PROMPT
Starting with the line containing "Click the 출시일 row label" and going on through the line containing "The image size is (1049, 916).", return the lines of the data below exactly, and only those.

SUPPLIED DATA
★ ★ ★ ★

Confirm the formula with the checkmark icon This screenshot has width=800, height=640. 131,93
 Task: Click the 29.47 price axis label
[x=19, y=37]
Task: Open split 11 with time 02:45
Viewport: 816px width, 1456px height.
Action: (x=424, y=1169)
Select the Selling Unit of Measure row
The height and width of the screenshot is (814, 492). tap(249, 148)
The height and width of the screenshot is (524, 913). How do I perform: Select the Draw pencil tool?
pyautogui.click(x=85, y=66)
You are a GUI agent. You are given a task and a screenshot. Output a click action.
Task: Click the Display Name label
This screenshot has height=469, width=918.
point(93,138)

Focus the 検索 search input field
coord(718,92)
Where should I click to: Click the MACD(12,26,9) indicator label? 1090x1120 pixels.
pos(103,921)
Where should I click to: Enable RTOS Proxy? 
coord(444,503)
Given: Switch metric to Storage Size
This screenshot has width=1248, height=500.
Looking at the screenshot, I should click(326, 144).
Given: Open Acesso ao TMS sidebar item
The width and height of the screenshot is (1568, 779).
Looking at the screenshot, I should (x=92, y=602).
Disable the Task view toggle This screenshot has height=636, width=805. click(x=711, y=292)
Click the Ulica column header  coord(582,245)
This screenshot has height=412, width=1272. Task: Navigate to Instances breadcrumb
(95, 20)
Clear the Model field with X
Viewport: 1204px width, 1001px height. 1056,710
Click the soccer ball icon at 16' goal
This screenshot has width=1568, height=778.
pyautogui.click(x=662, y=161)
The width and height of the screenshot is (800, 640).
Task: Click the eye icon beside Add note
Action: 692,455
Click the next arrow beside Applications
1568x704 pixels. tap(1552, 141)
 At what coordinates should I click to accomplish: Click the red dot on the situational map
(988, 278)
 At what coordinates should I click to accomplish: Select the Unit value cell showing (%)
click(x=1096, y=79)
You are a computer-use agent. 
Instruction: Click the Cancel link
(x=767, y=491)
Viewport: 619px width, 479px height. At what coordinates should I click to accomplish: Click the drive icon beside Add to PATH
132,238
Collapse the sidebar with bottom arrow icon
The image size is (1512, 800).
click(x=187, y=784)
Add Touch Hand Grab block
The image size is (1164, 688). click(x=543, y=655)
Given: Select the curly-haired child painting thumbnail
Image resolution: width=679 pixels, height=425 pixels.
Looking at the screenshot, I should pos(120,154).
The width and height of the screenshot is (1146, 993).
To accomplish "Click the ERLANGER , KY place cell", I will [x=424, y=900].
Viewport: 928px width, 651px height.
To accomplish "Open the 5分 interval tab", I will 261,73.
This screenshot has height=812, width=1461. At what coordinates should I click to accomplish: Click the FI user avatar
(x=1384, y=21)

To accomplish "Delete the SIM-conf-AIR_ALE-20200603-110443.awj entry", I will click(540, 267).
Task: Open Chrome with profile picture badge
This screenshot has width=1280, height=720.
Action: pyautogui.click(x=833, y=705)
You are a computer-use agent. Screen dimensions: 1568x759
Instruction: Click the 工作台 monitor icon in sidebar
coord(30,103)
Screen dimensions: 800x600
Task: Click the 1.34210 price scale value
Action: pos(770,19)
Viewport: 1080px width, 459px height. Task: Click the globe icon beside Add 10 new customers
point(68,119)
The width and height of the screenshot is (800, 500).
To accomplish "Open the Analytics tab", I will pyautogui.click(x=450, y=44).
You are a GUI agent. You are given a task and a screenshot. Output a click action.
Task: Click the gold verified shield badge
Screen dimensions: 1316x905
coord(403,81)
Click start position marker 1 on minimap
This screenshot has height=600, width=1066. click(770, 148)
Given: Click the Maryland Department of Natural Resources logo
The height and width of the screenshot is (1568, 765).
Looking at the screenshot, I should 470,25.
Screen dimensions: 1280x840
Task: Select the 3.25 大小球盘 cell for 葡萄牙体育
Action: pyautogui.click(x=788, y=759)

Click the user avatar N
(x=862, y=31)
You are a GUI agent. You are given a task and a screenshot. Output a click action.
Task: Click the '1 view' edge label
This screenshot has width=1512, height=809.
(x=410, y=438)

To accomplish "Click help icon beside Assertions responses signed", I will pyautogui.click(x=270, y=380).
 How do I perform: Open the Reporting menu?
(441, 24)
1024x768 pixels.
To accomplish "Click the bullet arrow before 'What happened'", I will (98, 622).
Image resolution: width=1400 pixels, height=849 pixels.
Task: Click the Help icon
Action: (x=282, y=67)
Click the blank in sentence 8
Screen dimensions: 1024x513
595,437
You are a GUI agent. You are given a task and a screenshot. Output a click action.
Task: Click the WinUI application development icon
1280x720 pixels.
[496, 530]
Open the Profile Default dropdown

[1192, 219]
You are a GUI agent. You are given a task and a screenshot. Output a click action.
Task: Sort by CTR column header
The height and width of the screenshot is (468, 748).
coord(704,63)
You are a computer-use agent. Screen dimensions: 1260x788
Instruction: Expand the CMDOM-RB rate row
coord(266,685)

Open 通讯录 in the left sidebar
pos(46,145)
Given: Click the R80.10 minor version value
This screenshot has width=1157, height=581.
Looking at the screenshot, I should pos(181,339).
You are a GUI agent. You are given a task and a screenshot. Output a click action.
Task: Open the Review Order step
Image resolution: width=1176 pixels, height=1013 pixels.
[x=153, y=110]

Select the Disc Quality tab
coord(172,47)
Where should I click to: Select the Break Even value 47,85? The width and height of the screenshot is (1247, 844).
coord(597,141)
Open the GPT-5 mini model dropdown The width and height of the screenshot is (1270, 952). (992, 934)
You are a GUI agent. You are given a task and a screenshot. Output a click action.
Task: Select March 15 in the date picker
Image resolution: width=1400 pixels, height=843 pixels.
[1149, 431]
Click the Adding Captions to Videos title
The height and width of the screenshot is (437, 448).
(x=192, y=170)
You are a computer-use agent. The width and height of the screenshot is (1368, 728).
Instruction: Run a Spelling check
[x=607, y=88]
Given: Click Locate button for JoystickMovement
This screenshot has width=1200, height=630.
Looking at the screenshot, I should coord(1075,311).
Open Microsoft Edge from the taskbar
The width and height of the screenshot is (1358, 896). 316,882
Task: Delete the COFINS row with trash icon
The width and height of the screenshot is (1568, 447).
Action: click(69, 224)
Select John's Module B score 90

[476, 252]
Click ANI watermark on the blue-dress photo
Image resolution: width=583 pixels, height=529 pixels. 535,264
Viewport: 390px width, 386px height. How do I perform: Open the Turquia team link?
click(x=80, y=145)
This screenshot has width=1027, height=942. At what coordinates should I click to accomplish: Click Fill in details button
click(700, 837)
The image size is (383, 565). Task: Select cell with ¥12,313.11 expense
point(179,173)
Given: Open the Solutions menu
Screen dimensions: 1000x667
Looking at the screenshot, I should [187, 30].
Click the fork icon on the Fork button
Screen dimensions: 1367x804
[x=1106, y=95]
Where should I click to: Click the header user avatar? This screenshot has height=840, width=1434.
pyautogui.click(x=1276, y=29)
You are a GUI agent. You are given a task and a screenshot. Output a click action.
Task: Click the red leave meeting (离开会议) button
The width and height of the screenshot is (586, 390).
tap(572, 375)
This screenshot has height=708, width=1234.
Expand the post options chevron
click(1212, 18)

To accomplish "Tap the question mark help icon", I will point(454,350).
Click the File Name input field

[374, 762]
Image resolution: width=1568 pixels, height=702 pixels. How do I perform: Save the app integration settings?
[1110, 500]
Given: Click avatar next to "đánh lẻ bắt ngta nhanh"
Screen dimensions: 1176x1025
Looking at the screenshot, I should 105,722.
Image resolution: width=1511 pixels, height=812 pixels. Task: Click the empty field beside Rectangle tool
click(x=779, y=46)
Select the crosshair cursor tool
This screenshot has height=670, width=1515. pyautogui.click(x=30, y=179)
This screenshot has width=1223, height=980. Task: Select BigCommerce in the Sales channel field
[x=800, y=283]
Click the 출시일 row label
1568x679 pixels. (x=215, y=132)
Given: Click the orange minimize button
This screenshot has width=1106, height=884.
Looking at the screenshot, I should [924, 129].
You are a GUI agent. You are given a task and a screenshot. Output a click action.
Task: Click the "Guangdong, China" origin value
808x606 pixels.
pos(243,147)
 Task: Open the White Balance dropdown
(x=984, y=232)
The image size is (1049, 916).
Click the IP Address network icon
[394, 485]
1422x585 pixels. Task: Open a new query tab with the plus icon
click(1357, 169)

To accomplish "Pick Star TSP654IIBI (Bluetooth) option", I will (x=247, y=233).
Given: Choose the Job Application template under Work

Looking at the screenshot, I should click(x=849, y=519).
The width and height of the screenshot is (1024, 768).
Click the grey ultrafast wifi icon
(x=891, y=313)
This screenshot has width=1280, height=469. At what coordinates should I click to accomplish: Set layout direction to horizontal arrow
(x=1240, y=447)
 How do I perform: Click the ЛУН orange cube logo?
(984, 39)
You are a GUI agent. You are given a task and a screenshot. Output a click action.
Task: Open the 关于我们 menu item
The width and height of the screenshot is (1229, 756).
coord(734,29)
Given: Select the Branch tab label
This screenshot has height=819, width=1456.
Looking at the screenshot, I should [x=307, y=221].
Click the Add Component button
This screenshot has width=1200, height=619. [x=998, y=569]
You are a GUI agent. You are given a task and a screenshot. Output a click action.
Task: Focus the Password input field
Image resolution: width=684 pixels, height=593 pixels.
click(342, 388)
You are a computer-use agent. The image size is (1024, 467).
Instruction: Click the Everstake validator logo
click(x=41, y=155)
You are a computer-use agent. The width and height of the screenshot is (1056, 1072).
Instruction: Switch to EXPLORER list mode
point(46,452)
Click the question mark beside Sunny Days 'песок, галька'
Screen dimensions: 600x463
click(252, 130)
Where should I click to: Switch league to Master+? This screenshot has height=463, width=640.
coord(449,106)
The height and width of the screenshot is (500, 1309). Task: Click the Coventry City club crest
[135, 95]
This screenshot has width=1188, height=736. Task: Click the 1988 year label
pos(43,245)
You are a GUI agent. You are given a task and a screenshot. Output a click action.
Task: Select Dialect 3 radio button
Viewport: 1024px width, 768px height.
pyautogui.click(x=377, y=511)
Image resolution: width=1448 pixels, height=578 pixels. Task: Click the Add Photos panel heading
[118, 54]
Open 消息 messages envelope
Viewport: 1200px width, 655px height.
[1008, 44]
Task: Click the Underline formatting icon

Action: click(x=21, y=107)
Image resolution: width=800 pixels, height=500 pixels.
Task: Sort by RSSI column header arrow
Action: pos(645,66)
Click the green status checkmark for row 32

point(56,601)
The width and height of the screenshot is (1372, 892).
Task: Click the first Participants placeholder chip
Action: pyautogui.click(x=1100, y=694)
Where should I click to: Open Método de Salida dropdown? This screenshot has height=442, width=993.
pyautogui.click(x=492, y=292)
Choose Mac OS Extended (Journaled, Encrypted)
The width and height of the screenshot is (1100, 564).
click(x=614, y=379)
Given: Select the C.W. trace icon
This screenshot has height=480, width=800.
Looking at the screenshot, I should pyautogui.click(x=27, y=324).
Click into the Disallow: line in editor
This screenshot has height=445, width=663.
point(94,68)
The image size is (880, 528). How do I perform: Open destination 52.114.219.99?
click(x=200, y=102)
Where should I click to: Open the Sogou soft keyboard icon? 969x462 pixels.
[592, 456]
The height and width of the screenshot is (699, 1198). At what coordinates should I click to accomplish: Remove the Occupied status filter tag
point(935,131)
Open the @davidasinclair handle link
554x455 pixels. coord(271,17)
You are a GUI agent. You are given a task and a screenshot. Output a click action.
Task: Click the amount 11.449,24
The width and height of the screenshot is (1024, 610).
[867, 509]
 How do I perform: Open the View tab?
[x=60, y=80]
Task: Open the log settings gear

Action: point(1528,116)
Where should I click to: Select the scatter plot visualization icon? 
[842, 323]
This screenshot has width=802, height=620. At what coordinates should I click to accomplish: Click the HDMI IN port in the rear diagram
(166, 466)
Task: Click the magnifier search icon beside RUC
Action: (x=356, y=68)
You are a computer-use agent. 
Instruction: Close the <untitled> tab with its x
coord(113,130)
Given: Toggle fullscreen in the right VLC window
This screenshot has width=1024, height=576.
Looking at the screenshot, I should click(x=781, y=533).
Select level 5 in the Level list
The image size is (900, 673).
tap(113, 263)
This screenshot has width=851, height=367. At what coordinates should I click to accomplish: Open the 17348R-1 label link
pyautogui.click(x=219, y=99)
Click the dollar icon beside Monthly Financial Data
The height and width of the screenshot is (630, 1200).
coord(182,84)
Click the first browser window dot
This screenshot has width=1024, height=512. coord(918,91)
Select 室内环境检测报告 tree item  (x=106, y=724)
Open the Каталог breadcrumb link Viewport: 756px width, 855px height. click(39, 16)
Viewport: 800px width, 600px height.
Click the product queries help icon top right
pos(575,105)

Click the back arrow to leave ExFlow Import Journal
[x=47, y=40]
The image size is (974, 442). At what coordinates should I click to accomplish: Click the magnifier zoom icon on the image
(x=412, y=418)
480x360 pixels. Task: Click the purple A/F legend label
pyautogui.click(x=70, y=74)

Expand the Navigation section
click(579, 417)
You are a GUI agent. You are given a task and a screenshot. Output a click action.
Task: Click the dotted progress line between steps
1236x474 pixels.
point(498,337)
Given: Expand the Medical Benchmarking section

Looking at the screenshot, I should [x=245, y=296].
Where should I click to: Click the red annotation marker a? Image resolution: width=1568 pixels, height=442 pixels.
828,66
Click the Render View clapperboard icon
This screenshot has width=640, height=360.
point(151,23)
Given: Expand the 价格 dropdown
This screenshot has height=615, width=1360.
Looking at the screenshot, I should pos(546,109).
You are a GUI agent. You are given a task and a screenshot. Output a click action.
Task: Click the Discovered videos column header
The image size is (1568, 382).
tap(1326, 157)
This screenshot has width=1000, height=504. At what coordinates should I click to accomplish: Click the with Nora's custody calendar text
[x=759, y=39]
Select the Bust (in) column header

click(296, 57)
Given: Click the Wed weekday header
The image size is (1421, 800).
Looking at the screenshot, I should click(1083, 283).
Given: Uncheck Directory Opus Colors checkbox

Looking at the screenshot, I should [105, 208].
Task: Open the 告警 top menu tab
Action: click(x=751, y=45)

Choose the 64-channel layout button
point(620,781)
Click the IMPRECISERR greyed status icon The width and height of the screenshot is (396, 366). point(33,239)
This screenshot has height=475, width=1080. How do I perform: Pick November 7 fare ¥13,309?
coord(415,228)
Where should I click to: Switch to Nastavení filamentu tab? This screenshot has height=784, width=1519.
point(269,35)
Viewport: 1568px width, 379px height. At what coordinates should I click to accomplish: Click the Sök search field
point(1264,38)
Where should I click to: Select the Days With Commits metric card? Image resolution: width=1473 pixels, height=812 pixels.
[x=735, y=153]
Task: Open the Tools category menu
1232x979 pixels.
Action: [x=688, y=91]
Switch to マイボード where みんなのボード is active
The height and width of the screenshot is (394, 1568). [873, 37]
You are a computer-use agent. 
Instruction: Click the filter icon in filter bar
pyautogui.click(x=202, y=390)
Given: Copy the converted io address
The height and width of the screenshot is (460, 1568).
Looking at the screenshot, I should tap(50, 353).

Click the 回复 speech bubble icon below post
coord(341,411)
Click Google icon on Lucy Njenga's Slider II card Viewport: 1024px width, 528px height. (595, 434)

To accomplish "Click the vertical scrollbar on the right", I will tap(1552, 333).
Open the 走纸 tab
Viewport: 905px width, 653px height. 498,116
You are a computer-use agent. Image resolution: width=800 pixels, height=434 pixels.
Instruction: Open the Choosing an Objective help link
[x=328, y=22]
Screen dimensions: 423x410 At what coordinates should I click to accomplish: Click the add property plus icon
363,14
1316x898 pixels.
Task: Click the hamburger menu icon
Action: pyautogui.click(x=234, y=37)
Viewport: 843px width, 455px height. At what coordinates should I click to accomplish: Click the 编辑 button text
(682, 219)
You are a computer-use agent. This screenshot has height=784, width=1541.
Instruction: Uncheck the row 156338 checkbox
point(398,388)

★ ★ ★ ★

OUTPUT
Click the 출시일 row label
1568x679 pixels. (x=215, y=132)
Given: Click the orange minimize button
This screenshot has width=1106, height=884.
Looking at the screenshot, I should [924, 129].
You are a GUI agent. You are given a task and a screenshot. Output a click action.
Task: Click the "Guangdong, China" origin value
808x606 pixels.
pos(243,147)
 Task: Open the White Balance dropdown
(x=984, y=232)
The image size is (1049, 916).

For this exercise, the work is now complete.